Problem statement: Quote these lines exactly: the one that holds "You are a computer-use agent. Viewport: 650px" and every line after it to the end of the material below. Skip pictures.

Dataset entries:
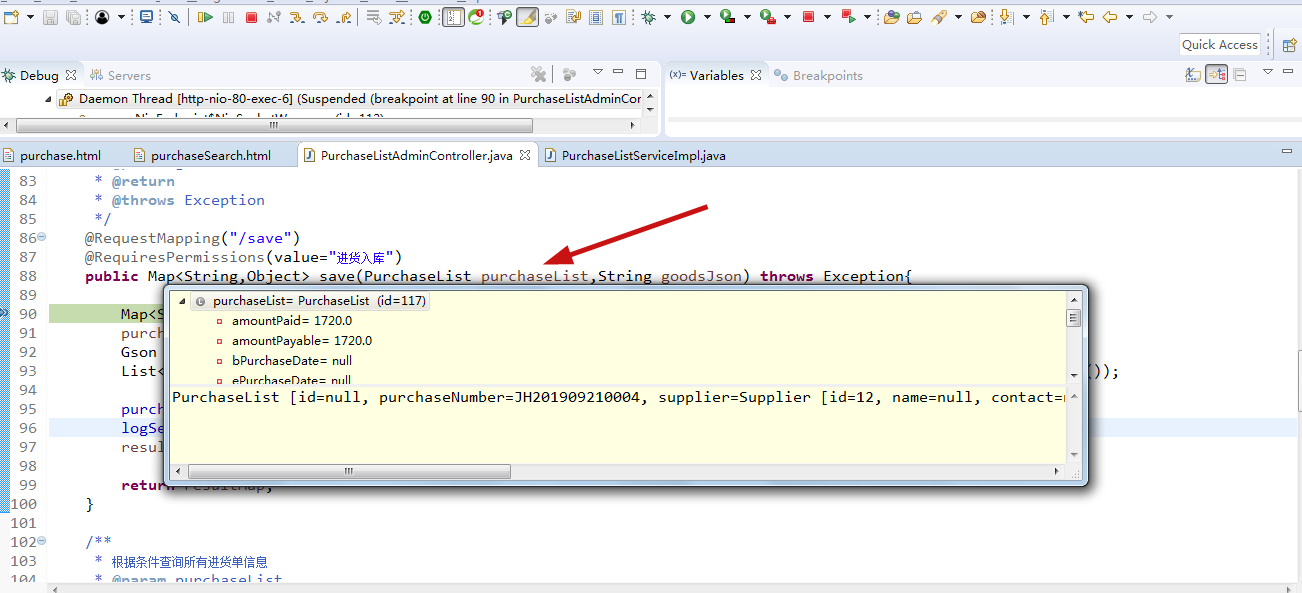This screenshot has height=593, width=1302.
Task: Click the Quick Access button
Action: coord(1219,44)
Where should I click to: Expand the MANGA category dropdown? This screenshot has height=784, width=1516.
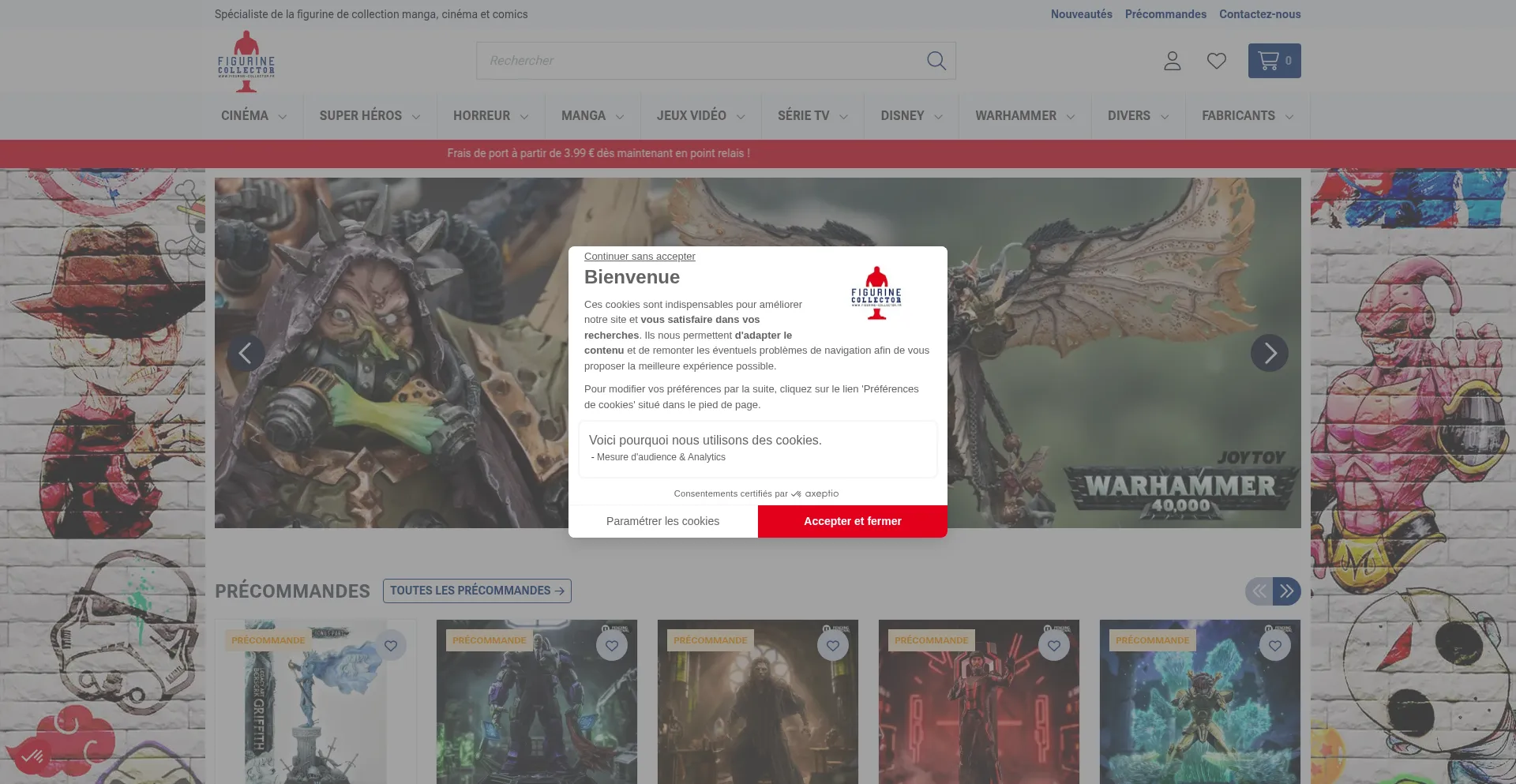(592, 116)
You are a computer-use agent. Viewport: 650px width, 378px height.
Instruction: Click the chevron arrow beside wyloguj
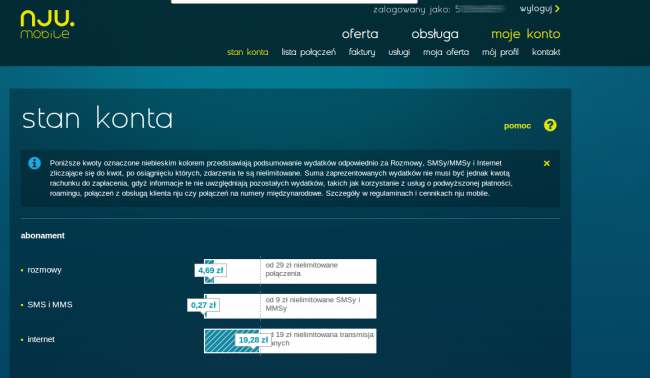(x=557, y=8)
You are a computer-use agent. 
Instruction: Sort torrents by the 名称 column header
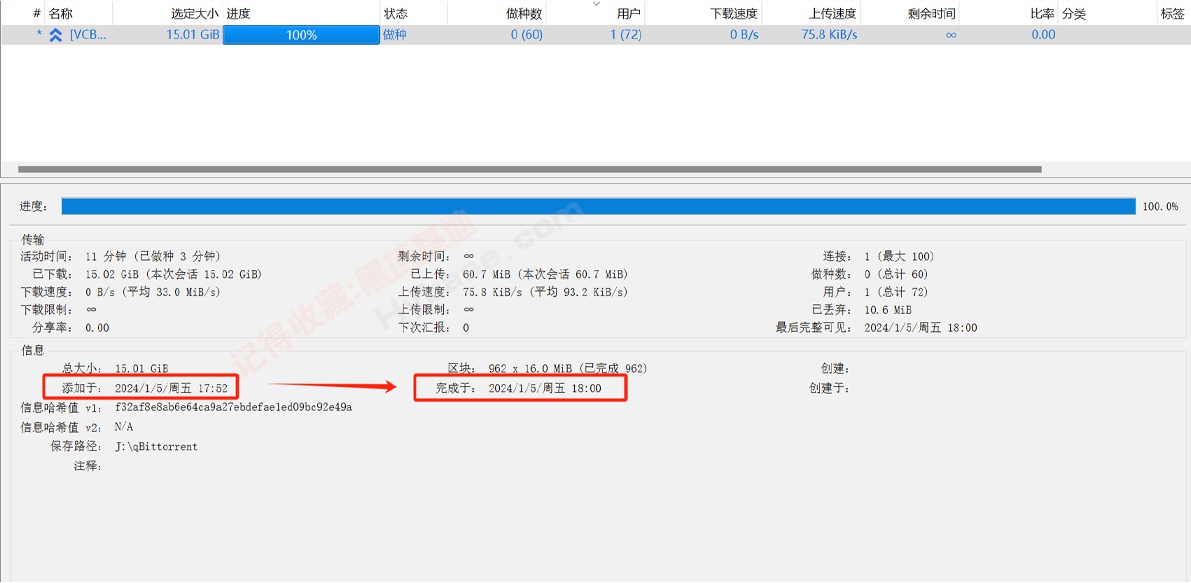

Exercise response:
You are a computer-use agent. Viewport: 650px width, 378px height.
Instruction: Click the chevron arrow beside wyloguj
(x=557, y=8)
You are a computer-use agent. 
Instruction: Sort torrents by the 名称 column header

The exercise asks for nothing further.